Finding the Neurons Which Participate in Memory Consolidation
How do short-term memories (which last just a few hours) transform into long-term memories (which may last years)? It’s been known for decades that this process, called memory consolidation, requires the synthesis of new proteins in brain cells.Yet until the results of this study, no one knew which neuron subtypes were engaged in the process.

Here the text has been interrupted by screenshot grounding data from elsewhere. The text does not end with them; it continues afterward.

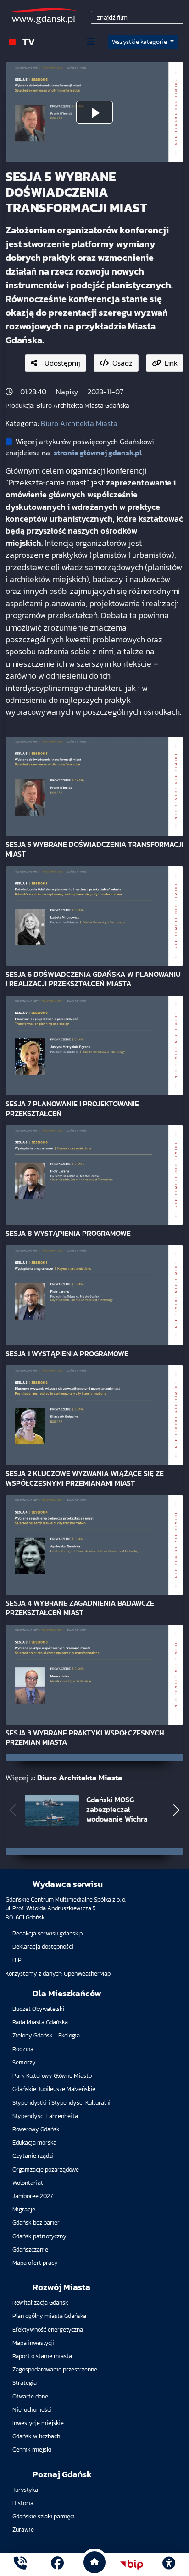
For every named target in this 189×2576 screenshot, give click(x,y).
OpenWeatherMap (87, 1973)
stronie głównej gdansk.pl (98, 452)
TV (28, 41)
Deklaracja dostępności (42, 1946)
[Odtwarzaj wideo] (94, 112)
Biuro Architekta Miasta (79, 423)
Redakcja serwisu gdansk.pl (48, 1933)
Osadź (122, 362)
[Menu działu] (90, 41)
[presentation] (13, 1810)
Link (171, 362)
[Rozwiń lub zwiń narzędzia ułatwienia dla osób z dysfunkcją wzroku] (168, 2564)
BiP (17, 1960)
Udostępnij (62, 362)
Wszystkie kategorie (140, 42)
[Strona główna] (20, 2564)
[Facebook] (57, 2564)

In order to pinpoint which neuronal networks are needed for our memory consolidation, the scientists used transgenic mice to manipulate a particular molecular pathway (eIF2α), in specific types of neurons. This pathway had already been shown to play a key role in controlling the formation of long-term memories and regulating protein synthesis in neurons. Further, previous studies had regarded eIF2α as a crucial aspect for both neurodegenerative and neurodevelopmental diseases.
Both Inhibitory & Excitatory Systems Have a Role in Memory Consolidation
Dr. Kobi Rosenblum noted, “we found that stimulation of protein synthesis via eIF2α in the excitatory neurons of the hippocampus was sufficient to enhance memory formation and modification of synapses (the sites of communication between neurons).” Yet, as Dr. Jean-Claude Lacaille stated: “we also found that stimulation of protein synthesis via eIF2α in a specific class of inhibitory neurons, was also sufficient to augment long-term memory by tuning the plasticity of neuronal connections.”
Hope For The Future
As the paper’s first author, Dr. Vijendra Sharma, remarked, “It is fascinating to be able to show that these new players — inhibitory neurons — have an important role in memory consolidation. It had been assumed, until now, that eIF2α pathway regulates memory via excitatory neurons.”
And there is great hope for future treatments. As Dr. Nahum Sonenberg concluded, “These new findings identify protein synthesis in inhibitory neurons, and specifically somatostatin cells, as a novel target for possible therapeutic interventions in disorders such as Alzheimer’s disease and autism.”
Hopefully, there is a good chance that the findings from this innovative research will improve the design of both post-diagnosis and preventative treatments for the countless patients suffering from memory deficit disorders.